GRAPEVINE: A publishing success story

To avoid the frustrations and pitfalls of finding an agent and a publisher, she suggested that today, there’s no shame in writers publishing their own works.

Book 521 (photo credit: Courtesy)
Book 521
(photo credit: Courtesy)
■ JUDGING BY the response that author Anne Kleinberg received to the invitation to attend her first “Pen Polish Publish” workshop to be held in her Caesarea home on May 8, there are a lot of writers who are just itching to get published. Kleinberg, after authoring a couple of cookbooks which were snapped up by publishers, decided that she wanted to write a novel and discovered that publishers were not nearly as enthusiastic about fiction as they were about food.
No slouch, she decided to publish her first novel, Menopause in Manhattan, that she initially sold via Steimatzky at the Jerusalem International Book Fair two years ago. Self-publishing was a trial-and-error experiment which worked in the long run, and Kleinberg happily shared the knowledge she had gained along the way. She encouraged people to write, if they had a mind to do so, and then to get themselves a good editor. To avoid the frustrations and pitfalls of finding an agent and a publisher, she suggested that today, there’s no shame in writers publishing their own works.
At this year’s Jerusalem International Book Fair, she was asked by Shelley Goldman, who co-founded Ang-Lit. Press, to participate in a fair event in which some of the writers of Ang-Lit.’s most recent anthology of short stories, Love in Israel, would read from their works, after which Kleinberg would share her self-publishing story. Kleinberg is as brash New York as they come, but with a great sense of humor. She had everyone present hanging on her every word. Later, she was inundated with questions and requests and concluded that the best way to handle all of them was to host a workshop. She put the details on Facebook on March 10. Within three weeks, she was fully booked, even though the workshop – which includes lunch and meetings with experts – is relatively expensive. The urge to be published and to find out how to do it is obviously more important than the money.

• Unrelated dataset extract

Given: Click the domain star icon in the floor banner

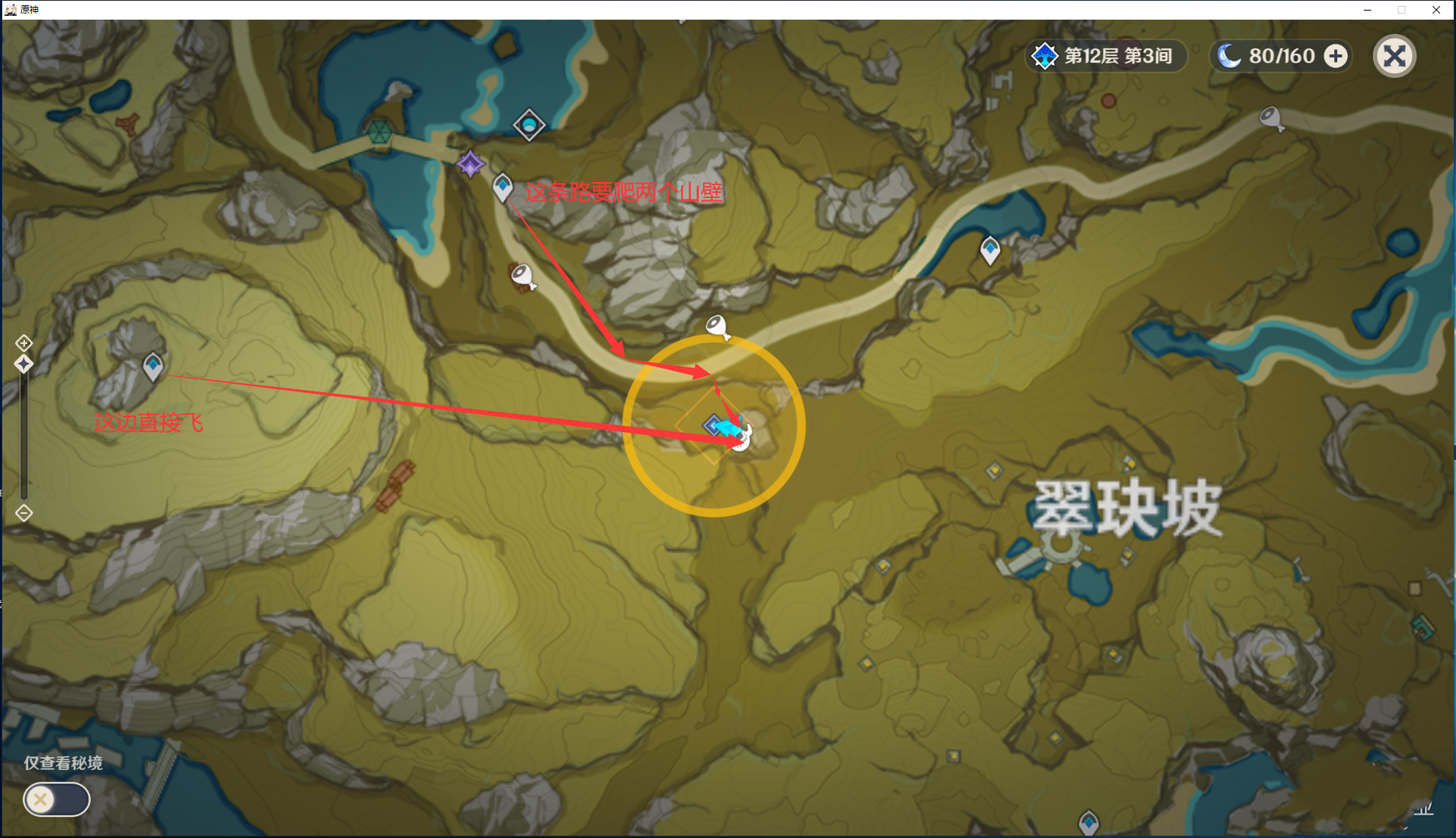Looking at the screenshot, I should point(1045,55).
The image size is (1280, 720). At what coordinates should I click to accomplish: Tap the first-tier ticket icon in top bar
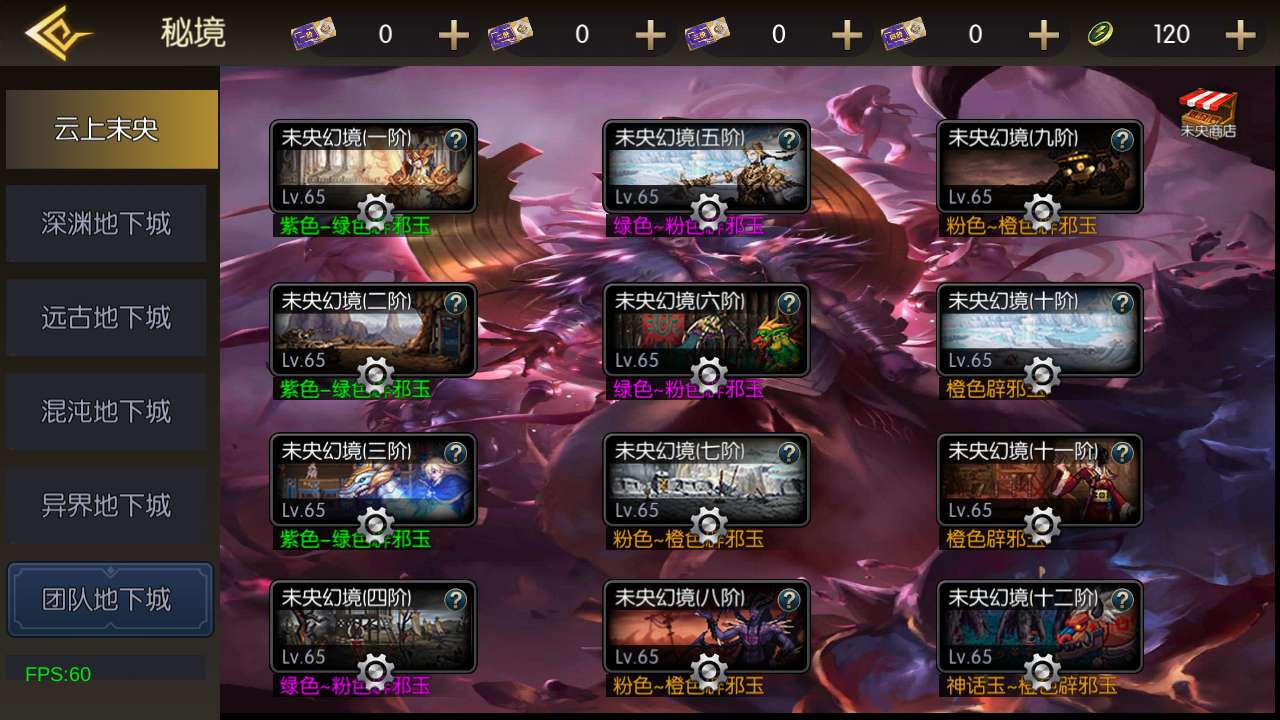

■ PEACE ACTIVIST Robi Damelin, a South African-born Tel Avivian whose 28-year-old son, David, was killed by a Palestinian sniper in 2002 while on IDF reserve duty, wrote a letter to the sniper’s family, saying that all her life, both in South Africa and Israel, she had worked for causes of coexistence. Her son had also been part of the peace movement. After David was killed, his mother started looking for ways to prevent other families – both Israeli and Palestinian – from suffering a similar loss. She became highly involved with the Bereaved Families Forum of Israelis and Palestinians who have lost loved ones as a result of the ongoing strife between the two groups.
She has also traveled the world, often in the company of Palestinians, to convey her message of peace. Eventually, within the framework of her travels, she returned to her native South Africa to study firsthand if the means that resolved the conflict there could be equally effective in Israel. A documentary of her odyssey, directed by Erez and Miri Laufer, won the first “Grand Prix” prize at the Human Rights Film Festival in Paris two months ago. The film, which has been screened at several other film festivals since it was released last year, has received numerous positive reviews, even as it aroused conflicting emotions. It will have three screenings this month in the United States, and one in Kingston, Jamaica, on April 27, where it will be included in the Africa World Documentary Film Festival.
■ THE ASHDOD Municipality has acceded to a request by the International Raoul Wallenberg Foundation to name a street in memory of Angelo Giuseppe Roncalli, who while serving as papal nuncio in France, worked in tandem with the Jewish underground, and thereby succeeded in saving untold numbers of Jews from certain death. Before being sent to France, he was the Apostolic delegate to Turkey, and assisted Jewish refugees arriving in Istanbul in making their way to Palestine. He also intervened on behalf of a group of Slovakian Jewish children, who as a result were able to leave Slovakia. By interceding with people in high places, he was able to get Bulgarian and Romanian Jews out of their native countries. He also provided baptismal certificates for Hungarian Jews, thereby saving their lives.
Roncalli later became pope John XXIII. Baruch Tenenbaum, the founder of the Raoul Wallenberg Foundation, proposed as far back as 2008 that Roncalli receive recognition as Righteous Among the Nations. The Ashdod Municipality is doing the next best thing by naming a street after him.